Trigger Warning:
Some readers may find this story disturbing
Each year, I watch you sleep.
I like that you are still, and breathing, and quiet, and it’s a game to keep you that way. Sometimes I’ll move closer—carefully, carefully—running a finger across your sleeve. Touching my tongue to your hair. Letting my beard brush your forehead.
If I can, if I think you won’t wake, I’ll open a drawer. I’ll press a thumb into the contents and smile that you will wear my touch, unknowing, on your bare skin. Maybe I’ll open a closet. Maybe I’ll move something on the dresser, just a little. Maybe you’ll notice; I like that you might not.
The cookies I’ll eat, because why not? I’ll think about you, slumbering in the other room, and lick the crumbs from my fingers. I’ll hold the plate on my lap. Let it rest there.
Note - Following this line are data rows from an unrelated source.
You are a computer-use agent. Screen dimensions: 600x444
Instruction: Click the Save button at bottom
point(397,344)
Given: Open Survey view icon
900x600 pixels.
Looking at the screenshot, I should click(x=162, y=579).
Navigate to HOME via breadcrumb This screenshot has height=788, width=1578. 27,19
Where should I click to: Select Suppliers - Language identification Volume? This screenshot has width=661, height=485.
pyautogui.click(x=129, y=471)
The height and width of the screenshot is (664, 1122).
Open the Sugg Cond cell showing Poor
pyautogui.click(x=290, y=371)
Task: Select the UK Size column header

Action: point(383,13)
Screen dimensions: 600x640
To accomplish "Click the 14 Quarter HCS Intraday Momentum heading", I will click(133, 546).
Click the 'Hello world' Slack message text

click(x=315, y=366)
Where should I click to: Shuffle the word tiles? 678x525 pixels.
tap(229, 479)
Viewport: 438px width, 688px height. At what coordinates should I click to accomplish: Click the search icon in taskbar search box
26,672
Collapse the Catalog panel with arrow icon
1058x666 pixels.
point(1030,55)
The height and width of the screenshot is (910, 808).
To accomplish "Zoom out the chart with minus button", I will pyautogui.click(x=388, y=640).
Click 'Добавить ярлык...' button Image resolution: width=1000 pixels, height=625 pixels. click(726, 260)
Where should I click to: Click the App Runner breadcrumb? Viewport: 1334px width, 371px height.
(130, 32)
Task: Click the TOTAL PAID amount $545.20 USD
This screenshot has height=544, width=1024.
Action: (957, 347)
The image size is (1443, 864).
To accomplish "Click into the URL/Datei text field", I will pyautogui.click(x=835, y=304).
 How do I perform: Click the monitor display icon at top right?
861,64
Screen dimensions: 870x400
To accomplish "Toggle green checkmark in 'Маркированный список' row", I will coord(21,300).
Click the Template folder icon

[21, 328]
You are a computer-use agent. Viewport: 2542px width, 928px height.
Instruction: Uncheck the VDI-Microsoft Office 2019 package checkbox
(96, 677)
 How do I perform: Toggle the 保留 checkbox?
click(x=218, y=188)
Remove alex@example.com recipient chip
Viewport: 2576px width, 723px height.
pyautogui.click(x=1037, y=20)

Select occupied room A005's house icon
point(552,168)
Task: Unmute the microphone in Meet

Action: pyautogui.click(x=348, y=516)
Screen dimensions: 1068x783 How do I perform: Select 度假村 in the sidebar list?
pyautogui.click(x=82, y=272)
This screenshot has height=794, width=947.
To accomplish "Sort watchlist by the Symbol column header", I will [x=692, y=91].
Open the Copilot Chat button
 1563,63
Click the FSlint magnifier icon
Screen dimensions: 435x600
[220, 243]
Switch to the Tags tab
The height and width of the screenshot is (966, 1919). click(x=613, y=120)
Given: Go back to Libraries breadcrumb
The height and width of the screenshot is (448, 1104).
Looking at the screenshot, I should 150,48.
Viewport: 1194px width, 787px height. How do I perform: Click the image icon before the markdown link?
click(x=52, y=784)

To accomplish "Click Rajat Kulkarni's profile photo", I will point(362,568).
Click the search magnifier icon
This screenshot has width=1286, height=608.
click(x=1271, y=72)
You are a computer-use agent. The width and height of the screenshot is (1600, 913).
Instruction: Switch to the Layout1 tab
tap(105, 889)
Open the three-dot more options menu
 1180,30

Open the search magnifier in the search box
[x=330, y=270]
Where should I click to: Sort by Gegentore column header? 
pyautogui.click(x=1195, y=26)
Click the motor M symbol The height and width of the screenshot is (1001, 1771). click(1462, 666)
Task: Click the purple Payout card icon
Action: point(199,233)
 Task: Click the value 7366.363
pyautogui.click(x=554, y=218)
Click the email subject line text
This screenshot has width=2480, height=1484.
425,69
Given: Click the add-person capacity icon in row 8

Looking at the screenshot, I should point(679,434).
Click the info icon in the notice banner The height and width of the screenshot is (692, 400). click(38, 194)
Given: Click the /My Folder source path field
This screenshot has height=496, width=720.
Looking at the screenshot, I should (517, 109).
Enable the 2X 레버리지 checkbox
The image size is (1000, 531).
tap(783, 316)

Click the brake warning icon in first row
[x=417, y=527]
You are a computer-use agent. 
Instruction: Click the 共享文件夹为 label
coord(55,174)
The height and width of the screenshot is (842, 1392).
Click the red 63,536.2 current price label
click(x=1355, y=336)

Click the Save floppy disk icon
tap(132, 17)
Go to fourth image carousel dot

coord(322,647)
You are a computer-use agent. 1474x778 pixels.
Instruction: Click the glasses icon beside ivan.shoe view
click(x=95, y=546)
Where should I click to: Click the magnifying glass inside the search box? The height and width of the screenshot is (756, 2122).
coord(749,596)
Eventually, I’ll fill your stocking. Each gift I’ll handle carefully, tenderly, before slipping it inside. I’ll picture you, in the morning, finding what I’ve left, and sometimes I’ll have to pause and catch my breath. I’ll think about this time last year, and the year before. Each year is better than the last.
Before I leave, I’ll take a last look at you. I might whisper to you. I might lean close to your face and breathe, hot, into your ear: “Merry Christmas.”
See you next year.
Ho.
Ho.
Ho.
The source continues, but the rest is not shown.